Prevent Ingrown Toenails – Top Mistakes to Avoid When Trimming Nails
- Educational Resources
- 27 Jun, 2023
Imagine a discomfort that stubbornly persists, impossible to ignore—a toenail's sharp edge digging into the tender flesh that surrounds it. An ingrown toenail has the power to transform your beloved shoes into instruments of discomfort, rendering each step a painful ordeal. And beware, for the repercussions may extend beyond mere discomfort. Should infection take hold, a far greater predicament awaits you.
Thankfully, a simple yet powerful solution lies within your grasp—to learn the art of how to trim toenails to prevent ingrown. In doing so, you can reduce the risk and bid farewell to the woes of ingrown toenails.
Continue reading this piece to discover how to prevent ingrown toenails when you're clipping them.
Top Toenail-Clipping Mistakes and How to Avoid Them
Here are some common mistakes people make when trimming their toenails and tips on avoiding them.
1. Clipping Wet Nails
It may be tempting to not cut your nails until after you get out of the bath or shower because they will be softer. The problem is that cutting your nails exposes you to the risk of injury because they are likely to bend or tear.
To ensure a clean cut, only trim your toenails when dry unless they are particularly thick but soften in the bath.
2. Curving the Nail Edges
Some people believe that rounding the edges of the nail makes it more attractive or prevents damage, but doing so increases your risk of developing ingrown toenails. Cut your toenails straight across instead, preferably twice.
To create a straight edge, make the first cut with the clippers just off the side of the nail. Following that line, all the way to the other side, make the second. Simply filing the top of the toenail to prevent ingrown toenails works like magic! So, find a quality ingrown toenail file and lifter for the job!
3. Trimming Cuticles
Although you might believe that trimming or pushing back the cuticles will make the nail appear more attractive, doing so is bad for the health of your feet. Because the cuticles serve as a barrier between the body and the nail root, cutting or trimming them makes it simpler for bacteria and fungi to enter and spread infection. It may take a while for nail infections to disappear.
4. Using the Wrong Tool
Regular cutting scissors or knives will not do the job properly on your nails, and you risk cutting yourself.
The proper implements are manicure scissors or specific nail clippers. You should have two pairs: one for your fingers and the other for your toes, which have wider, thicker nails.
Additionally, using different clippers lessens the possibility of bacterial or fungal contamination between your hands and feet.

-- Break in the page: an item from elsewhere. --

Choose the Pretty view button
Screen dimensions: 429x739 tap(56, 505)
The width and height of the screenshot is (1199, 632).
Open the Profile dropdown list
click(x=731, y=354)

Cutting Toenails to Prevent Ingrown
The best way to prevent ingrown toenails is to learn to cut them properly. Various methods exist for cutting your nails; you may want to trim more often if you prefer open-toed footwear. When determining how frequently to cut, it is crucial to consider your lifestyle.
Here are some tips to help you keep an ingrown nail at bay.
Cut Straight Across: Although a slight curve across your toenail is normal, it should not be as pronounced as your toe's natural rounding. Instead of trimming your big toe with a single clip, aim for a flatter profile across your big toe by making several small cuts.
Do Not Cut Too Short: If you trim your toenails too short, they might need to grow past delicate flesh. To naturally protect your toes and prevent ingrown nails, there should be some overhang past where your nail attaches.
Use Toenail Clippers: Your big toenail cannot be cut with your fingernail clippers because the short radius of the blades is too aggressive for the thicker nails on your feet. Make sure to only use high-quality toenail clippers for ingrown toenails. If cheap nail clippers cause ingrown nails, they are useless.
Ingrown Toenail Self-Care
You may wonder how to take care of an ingrown toenail. The good news is ingrown toenails can occasionally be treated at home. Try letting the nail grow out if your ingrown toenail does not exhibit any of the symptoms of infection, such as swelling, heat to the touch, oozing, or a bad odor.
Soak and Wait: Apply an antibiotic ointment and bandage the area after soaking in warm Epsom salt water.
Remove it: First, soak your feet in a warm Epsom salt bath. This lessens inflammation and softens the skin. You can attempt to clip the affected area with clean nail-cutting implements and then apply antibiotic ointment.
Wear Comfortable Shoes. Opt for shoes that provide enough room for your toes to move freely. Avoid tight-fitting shoes or high heels that can put pressure on the toes. If necessary, choose open-toed shoes or sandals until your ingrown toenail heals.
Ingrown toenails can be a painful and bothersome condition, but with proper self-care, you can alleviate discomfort and promote healing. Remember to maintain good foot hygiene, follow appropriate nail trimming techniques, and utilize home remedies such as soaking, warm compresses, and topical treatments. If symptoms worsen or persist, consult a healthcare professional for further evaluation and treatment options.